◆ **YOUR GOAL**:
Without changing a character, output all of the records.

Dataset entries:
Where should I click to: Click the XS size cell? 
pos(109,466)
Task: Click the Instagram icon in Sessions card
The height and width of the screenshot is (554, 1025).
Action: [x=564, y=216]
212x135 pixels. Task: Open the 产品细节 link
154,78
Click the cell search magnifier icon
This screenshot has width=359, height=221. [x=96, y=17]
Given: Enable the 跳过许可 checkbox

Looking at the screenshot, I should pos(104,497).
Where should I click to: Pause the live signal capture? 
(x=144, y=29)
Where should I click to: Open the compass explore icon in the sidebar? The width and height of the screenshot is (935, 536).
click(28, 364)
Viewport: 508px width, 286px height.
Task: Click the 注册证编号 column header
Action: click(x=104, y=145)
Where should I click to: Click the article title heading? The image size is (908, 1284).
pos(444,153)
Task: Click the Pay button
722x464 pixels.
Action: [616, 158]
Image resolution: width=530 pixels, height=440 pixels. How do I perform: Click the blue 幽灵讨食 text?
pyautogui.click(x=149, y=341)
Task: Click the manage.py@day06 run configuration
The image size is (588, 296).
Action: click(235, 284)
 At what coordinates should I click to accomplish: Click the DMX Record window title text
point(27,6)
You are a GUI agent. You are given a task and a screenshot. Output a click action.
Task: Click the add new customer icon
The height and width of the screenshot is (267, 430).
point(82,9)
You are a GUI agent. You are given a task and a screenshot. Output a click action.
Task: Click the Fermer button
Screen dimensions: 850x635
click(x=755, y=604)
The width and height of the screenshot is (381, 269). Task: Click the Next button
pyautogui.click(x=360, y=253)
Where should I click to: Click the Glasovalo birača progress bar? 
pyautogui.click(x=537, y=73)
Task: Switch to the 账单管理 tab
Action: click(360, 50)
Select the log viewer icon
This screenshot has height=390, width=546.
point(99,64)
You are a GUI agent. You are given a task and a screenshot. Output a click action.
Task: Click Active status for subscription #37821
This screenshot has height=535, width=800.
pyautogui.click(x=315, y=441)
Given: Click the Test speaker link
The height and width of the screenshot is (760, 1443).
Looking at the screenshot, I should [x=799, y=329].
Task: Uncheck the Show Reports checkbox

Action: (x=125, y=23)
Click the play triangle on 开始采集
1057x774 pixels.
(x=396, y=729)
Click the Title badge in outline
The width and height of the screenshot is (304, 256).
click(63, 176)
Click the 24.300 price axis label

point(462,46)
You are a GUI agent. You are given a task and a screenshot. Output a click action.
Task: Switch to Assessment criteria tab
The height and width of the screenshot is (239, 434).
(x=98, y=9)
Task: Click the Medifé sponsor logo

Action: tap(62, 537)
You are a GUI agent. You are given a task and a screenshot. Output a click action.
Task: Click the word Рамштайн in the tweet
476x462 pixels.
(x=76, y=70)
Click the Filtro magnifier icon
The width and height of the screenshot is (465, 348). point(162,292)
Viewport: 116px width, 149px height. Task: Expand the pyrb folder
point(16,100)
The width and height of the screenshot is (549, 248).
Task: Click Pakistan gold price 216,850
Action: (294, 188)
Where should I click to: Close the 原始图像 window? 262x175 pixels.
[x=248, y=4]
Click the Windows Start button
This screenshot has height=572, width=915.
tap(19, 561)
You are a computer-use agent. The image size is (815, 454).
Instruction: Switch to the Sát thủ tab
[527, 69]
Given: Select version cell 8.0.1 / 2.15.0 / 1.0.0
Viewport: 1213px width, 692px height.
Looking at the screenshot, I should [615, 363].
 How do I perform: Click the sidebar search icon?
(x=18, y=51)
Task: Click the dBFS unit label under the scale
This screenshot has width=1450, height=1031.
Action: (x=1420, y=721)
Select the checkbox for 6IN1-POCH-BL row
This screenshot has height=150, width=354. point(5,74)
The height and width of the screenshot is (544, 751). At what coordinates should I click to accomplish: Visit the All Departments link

◆ **TASK RESULT**:
Where should I click to: Click the XS size cell? 
pos(109,466)
Task: Click the Instagram icon in Sessions card
The height and width of the screenshot is (554, 1025).
Action: [x=564, y=216]
212x135 pixels. Task: Open the 产品细节 link
154,78
Click the cell search magnifier icon
This screenshot has width=359, height=221. [x=96, y=17]
Given: Enable the 跳过许可 checkbox

Looking at the screenshot, I should pos(104,497).
Where should I click to: Pause the live signal capture? 
(x=144, y=29)
Where should I click to: Open the compass explore icon in the sidebar? The width and height of the screenshot is (935, 536).
click(28, 364)
Viewport: 508px width, 286px height.
Task: Click the 注册证编号 column header
Action: click(x=104, y=145)
Where should I click to: Click the article title heading? The image size is (908, 1284).
pos(444,153)
Task: Click the Pay button
722x464 pixels.
Action: [616, 158]
Image resolution: width=530 pixels, height=440 pixels. How do I perform: Click the blue 幽灵讨食 text?
pyautogui.click(x=149, y=341)
Task: Click the manage.py@day06 run configuration
The image size is (588, 296).
Action: click(235, 284)
 At what coordinates should I click to accomplish: Click the DMX Record window title text
point(27,6)
You are a GUI agent. You are given a task and a screenshot. Output a click action.
Task: Click the add new customer icon
The height and width of the screenshot is (267, 430).
point(82,9)
You are a GUI agent. You are given a task and a screenshot. Output a click action.
Task: Click the Fermer button
Screen dimensions: 850x635
click(x=755, y=604)
The width and height of the screenshot is (381, 269). Task: Click the Next button
pyautogui.click(x=360, y=253)
Where should I click to: Click the Glasovalo birača progress bar? 
pyautogui.click(x=537, y=73)
Task: Switch to the 账单管理 tab
Action: click(360, 50)
Select the log viewer icon
This screenshot has height=390, width=546.
point(99,64)
You are a GUI agent. You are given a task and a screenshot. Output a click action.
Task: Click Active status for subscription #37821
This screenshot has height=535, width=800.
pyautogui.click(x=315, y=441)
Given: Click the Test speaker link
The height and width of the screenshot is (760, 1443).
Looking at the screenshot, I should [x=799, y=329].
Task: Uncheck the Show Reports checkbox

Action: (x=125, y=23)
Click the play triangle on 开始采集
1057x774 pixels.
(x=396, y=729)
Click the Title badge in outline
The width and height of the screenshot is (304, 256).
click(63, 176)
Click the 24.300 price axis label

point(462,46)
You are a GUI agent. You are given a task and a screenshot. Output a click action.
Task: Switch to Assessment criteria tab
The height and width of the screenshot is (239, 434).
(x=98, y=9)
Task: Click the Medifé sponsor logo

Action: tap(62, 537)
You are a GUI agent. You are given a task and a screenshot. Output a click action.
Task: Click the word Рамштайн in the tweet
476x462 pixels.
(x=76, y=70)
Click the Filtro magnifier icon
The width and height of the screenshot is (465, 348). point(162,292)
Viewport: 116px width, 149px height. Task: Expand the pyrb folder
point(16,100)
The width and height of the screenshot is (549, 248).
Task: Click Pakistan gold price 216,850
Action: (294, 188)
Where should I click to: Close the 原始图像 window? 262x175 pixels.
[x=248, y=4]
Click the Windows Start button
This screenshot has height=572, width=915.
tap(19, 561)
You are a computer-use agent. The image size is (815, 454).
Instruction: Switch to the Sát thủ tab
[527, 69]
Given: Select version cell 8.0.1 / 2.15.0 / 1.0.0
Viewport: 1213px width, 692px height.
Looking at the screenshot, I should [615, 363].
 How do I perform: Click the sidebar search icon?
(x=18, y=51)
Task: Click the dBFS unit label under the scale
This screenshot has width=1450, height=1031.
Action: (x=1420, y=721)
Select the checkbox for 6IN1-POCH-BL row
This screenshot has height=150, width=354. point(5,74)
The height and width of the screenshot is (544, 751). At what coordinates should I click to accomplish: Visit the All Departments link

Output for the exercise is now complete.